Tax Forms

Tax Evasion

One of the more common types of crime is tax evasion.

This white collar crime can result in severe penalties if done intentionally. When arrested for this crime, you will be placed in jail until it’s time for the hearing to go to trial. A judge will oftentimes set bail for those charged with tax evasion. Once this occurs, a bail bondsman will need to be contacted. They will provide a document that agrees on the money owed, which should be filled out and signed. Pay this fee to the bail bondsman in order to post bail, make sure that the defendant also signs, and the defendant will then be released. This is a promise that the defendant will return to court when the trial date hits.

What is Tax Evasion?

Tax evasion is a serious white collar crime that basically involves the evasion of due taxes by an individual, business, or trust. This type of crime usually involves the willful attempt to either defraud the IRS or evade current state or federal tax laws. There are numerous examples of tax evasion, including:

  • Intentionally failing to file an income tax return
  • Making false or fraudulent claims on a tax return
  • Preparing and filing a false return
  • Failing to pay the amount of taxes that are due in a willful manner
  • Failing to report all income that was received

Tax evasion can be committed by basically anyone and any entity. However, groups of workers that are most likely to commit some form of tax evasion include service workers who are paid primarily in cash. It’s much easier to under-report cash when compared to other methods of payment. Restaurant servers, doctors, and car dealers are among the most likely to commit tax evasion.

Difference Between Fraud and Negligence

The key to understanding tax evasion is to have a better grasp of the differences between fraud and negligence. The United States tax code is a complex web of laws that dictate how to file your income and what type of income must be filed. The IRS understands this and will typically assume that the error was a simple mistake on the part of the individual paying taxes. It’s possible that the taxpayer could still be levied with a fine in this instance for up to 20 percent of the underpayment.

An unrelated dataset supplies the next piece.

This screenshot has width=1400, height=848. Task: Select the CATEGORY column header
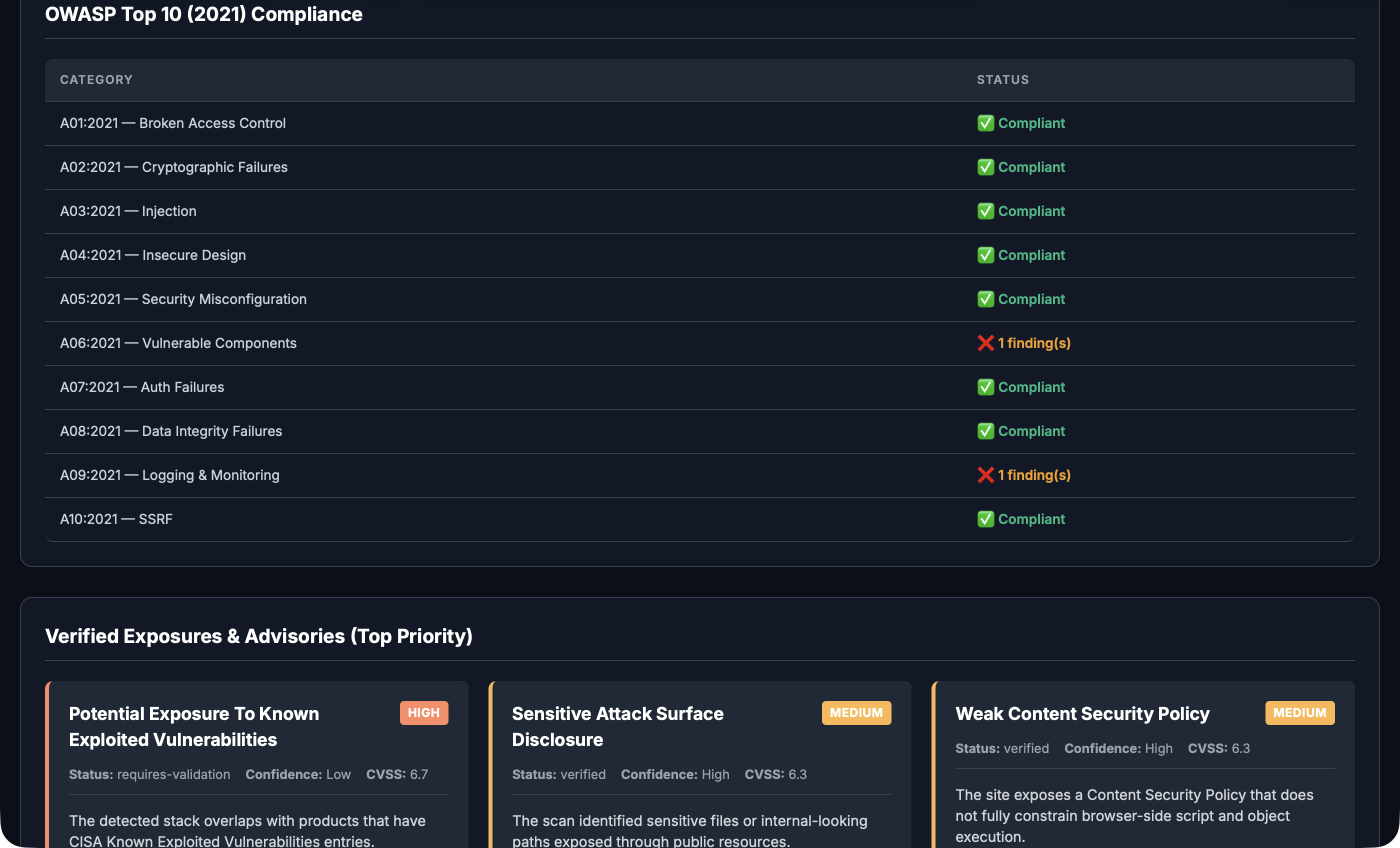(96, 80)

The IRS searches for common signs that the evasion was actually willful evasion. Auditors will look for certain types of suspicious activity, such as:

  • The falsification of documents
  • Overstating exemptions or deductions
  • Keeping multiple financial ledgers
  • Under-reporting total amounts of income in a willful manner
  • Claiming an exemption for a dependent that doesn’t actually exist
  • Concealing income or transferring income somewhere else
  • Falsifying certain personal expenses as business expenses
  • Using a fake social security number or a SSN that belongs to someone else

Penalties of Tax Evasion

There are many different types of penalties that can be levied against an individual, corporation, or trust in the event that they commit tax evasion. The type of penalty that an entity is charged with depends entirely on the extent of the evasion. For instance, attempting to evade or not pay taxes altogether will usually result in a felony charge that carries with it up to five years in prison, a fine of up to $500,000, or both of the aforementioned penalties. Making false statements also carries with it a felony charge and leads to jail time of up to three years, a fine of up to $500,000, or both.

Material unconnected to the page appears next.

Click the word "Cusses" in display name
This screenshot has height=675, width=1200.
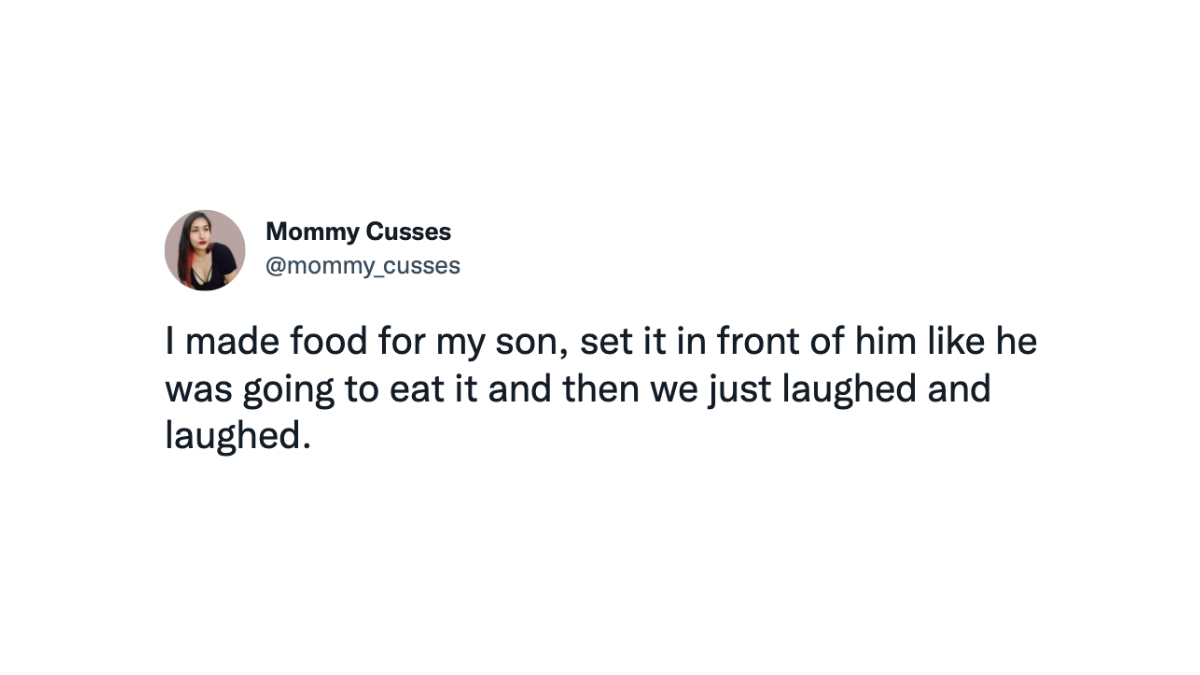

In the event of a willful failure of filing a return, paying the taxes owed, or supplying information at the date required by law, conviction is denoted as a misdemeanor. There are a wide selection of penalties that can occur with this crime, though the usual include jail time of up to a year, a fine of up to $200,000, or both. Tax evasion is a serious crime, so make sure that you get your tax returns filled out properly.